Tuesday, November 2, 2010

Opinion Digest

An election day look at the headlines:

Thomas Sowell: The multicultural dogma that we must accept every culture is inane.

Sowell again: How the cult of multiculturalism has failed miserably.
Dennis Prager: Why voting for the individual, not the party, is an idealistic daydream.

By the way, if you look at the Nixon commericial I excerpted on Friday, you'll notice one of the more memorable taglines (if somewhat grammatically incorrect) of recent political commercials.


It was, of course, an allusion to Nixon's 1960 loss to John Kennedy (this time, don't vote for the handsome face, the glib words, etc.), but it also emphasized the sense that the stakes were high - very high - in this election.

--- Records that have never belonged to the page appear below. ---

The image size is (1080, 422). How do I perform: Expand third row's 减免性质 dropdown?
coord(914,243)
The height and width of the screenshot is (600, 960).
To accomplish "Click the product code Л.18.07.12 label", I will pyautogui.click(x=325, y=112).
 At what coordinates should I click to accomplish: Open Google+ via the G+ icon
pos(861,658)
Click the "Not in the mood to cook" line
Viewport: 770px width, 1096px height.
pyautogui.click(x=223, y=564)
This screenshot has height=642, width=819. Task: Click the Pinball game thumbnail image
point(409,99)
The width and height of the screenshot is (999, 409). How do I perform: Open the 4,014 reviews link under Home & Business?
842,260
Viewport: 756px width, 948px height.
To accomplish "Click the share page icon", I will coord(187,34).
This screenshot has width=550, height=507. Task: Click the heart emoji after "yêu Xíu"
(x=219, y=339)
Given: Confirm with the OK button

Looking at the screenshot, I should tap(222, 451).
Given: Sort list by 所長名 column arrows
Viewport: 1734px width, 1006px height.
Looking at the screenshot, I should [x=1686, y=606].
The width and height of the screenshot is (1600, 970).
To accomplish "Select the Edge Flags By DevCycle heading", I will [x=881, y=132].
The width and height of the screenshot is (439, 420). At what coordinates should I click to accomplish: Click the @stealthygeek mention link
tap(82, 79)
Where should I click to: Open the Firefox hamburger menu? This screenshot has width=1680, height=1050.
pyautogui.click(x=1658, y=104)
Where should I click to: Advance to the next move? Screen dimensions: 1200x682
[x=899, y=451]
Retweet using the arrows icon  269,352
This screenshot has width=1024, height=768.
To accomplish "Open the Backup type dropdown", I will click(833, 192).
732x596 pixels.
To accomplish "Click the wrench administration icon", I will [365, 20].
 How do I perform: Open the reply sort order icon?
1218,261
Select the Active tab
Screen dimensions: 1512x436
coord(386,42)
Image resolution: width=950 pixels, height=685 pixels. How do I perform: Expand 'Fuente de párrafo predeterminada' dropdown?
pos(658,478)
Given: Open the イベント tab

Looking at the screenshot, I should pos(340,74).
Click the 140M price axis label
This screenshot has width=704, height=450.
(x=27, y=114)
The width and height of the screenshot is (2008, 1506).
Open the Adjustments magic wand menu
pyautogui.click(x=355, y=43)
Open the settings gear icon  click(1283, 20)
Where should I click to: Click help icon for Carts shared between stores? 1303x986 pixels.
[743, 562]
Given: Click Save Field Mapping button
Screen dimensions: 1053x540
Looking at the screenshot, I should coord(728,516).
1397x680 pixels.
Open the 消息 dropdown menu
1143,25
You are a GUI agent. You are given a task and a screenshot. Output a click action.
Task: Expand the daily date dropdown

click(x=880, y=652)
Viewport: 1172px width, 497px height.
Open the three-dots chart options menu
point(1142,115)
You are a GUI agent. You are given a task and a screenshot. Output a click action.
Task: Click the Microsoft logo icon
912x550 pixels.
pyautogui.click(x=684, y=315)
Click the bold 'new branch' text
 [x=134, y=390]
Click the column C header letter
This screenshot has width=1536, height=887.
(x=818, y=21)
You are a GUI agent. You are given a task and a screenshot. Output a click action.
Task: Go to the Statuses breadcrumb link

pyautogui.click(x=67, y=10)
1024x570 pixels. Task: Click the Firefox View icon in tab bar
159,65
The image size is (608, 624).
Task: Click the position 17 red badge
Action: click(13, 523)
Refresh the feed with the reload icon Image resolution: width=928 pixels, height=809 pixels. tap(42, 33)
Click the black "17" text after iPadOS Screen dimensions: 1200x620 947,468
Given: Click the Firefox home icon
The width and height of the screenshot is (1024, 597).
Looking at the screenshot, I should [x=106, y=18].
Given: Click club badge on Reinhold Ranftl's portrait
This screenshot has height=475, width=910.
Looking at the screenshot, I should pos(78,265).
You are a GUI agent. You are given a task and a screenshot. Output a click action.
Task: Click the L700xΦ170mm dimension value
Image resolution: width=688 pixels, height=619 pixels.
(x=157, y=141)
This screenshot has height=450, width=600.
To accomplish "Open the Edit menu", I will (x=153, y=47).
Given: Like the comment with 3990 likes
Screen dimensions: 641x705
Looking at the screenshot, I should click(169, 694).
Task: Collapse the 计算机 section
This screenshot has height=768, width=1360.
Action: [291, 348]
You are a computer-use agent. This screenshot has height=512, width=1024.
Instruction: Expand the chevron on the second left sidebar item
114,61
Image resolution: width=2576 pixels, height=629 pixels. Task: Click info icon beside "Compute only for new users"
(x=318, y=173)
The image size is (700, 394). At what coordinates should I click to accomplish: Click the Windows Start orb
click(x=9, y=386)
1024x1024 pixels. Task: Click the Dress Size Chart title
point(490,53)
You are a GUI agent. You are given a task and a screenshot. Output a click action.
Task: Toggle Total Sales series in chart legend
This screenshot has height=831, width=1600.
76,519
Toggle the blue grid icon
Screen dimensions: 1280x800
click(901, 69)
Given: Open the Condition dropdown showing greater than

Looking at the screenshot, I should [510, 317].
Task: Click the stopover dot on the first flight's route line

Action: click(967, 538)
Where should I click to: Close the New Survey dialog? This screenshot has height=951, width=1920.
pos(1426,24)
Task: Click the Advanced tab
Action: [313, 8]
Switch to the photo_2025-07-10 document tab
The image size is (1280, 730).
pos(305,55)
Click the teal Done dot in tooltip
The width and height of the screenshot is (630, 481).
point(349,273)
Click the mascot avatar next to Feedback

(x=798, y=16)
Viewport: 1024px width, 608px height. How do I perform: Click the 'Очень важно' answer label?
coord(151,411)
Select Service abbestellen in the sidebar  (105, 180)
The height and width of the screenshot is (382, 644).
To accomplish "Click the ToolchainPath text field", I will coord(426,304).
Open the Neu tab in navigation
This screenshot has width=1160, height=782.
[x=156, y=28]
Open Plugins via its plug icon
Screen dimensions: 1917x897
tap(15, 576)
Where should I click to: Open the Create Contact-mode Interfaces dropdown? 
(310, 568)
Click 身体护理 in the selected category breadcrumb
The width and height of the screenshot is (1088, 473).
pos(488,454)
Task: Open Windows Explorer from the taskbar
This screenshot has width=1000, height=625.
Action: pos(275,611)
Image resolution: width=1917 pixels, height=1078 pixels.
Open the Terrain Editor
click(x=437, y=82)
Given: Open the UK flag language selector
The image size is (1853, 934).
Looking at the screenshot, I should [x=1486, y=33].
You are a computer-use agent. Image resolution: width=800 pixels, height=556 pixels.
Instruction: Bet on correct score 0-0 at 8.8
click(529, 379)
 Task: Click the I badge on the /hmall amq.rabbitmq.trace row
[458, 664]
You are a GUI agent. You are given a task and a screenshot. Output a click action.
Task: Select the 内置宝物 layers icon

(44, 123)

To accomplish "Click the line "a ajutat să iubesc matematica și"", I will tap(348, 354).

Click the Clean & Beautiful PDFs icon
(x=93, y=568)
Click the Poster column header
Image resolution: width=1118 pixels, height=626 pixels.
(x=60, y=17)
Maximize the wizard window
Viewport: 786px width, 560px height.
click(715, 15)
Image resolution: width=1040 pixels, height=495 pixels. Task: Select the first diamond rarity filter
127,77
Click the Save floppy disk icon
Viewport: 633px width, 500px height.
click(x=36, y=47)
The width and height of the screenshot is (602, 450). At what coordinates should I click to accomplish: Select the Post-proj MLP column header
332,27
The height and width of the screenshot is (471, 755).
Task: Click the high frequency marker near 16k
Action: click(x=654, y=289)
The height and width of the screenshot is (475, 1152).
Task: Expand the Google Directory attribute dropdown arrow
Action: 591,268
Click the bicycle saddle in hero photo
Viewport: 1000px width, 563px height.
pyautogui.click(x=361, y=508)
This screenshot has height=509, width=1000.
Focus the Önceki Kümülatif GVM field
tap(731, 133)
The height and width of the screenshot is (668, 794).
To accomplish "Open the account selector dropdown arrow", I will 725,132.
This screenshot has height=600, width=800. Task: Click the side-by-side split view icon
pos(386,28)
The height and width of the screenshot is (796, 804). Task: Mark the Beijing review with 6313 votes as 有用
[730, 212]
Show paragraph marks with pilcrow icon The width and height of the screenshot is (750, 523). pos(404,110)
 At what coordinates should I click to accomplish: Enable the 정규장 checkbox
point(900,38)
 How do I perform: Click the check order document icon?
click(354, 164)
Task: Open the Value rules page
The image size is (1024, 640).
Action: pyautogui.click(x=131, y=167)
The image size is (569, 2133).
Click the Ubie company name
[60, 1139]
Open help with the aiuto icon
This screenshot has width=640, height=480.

One could say the same thing this year.  There are those, and I have been one of them in the past, who would say that there is little difference between the parties: that they're flip sides of the same coin, that they'll stab you in the back once they get into office, that nothing really changes.  There's a lot of truth to that, which is why it's so important to be part of the process - to hold their feet to the fire, so to speak, to make sure that our leaders do what they say they'll do or we'll throw the bums out.

But the stakes are indeed very high this year.  It's one of the biggest off-year elections I can remember, certainly the biggest one in many years.  I think by the end of the evening the Democrats will find out that they badly misread the public mind from two years ago.  That election was not about giving the liberals a mandate; rather, it was about a charming snake-oil salesman who was able to fool most of the people for a little bit of time.  But that time is up, or at least halfway up, and tomorrow morning the battle for 2012 will begin in earnest.  It will now be up to the Republicans to make sure they do not commit the same mistakes as the Democrats.  Remember, this election is not about you, it's about a public fed up with the big government leftism of the other side.  If you don't deliver on your promises, the same fate awaits you.

But the best way to enjoy the fun tonight is to have a rooting interest in the outcome.  So get out there today and vote as if (grammatically correct) your whole world depended on it.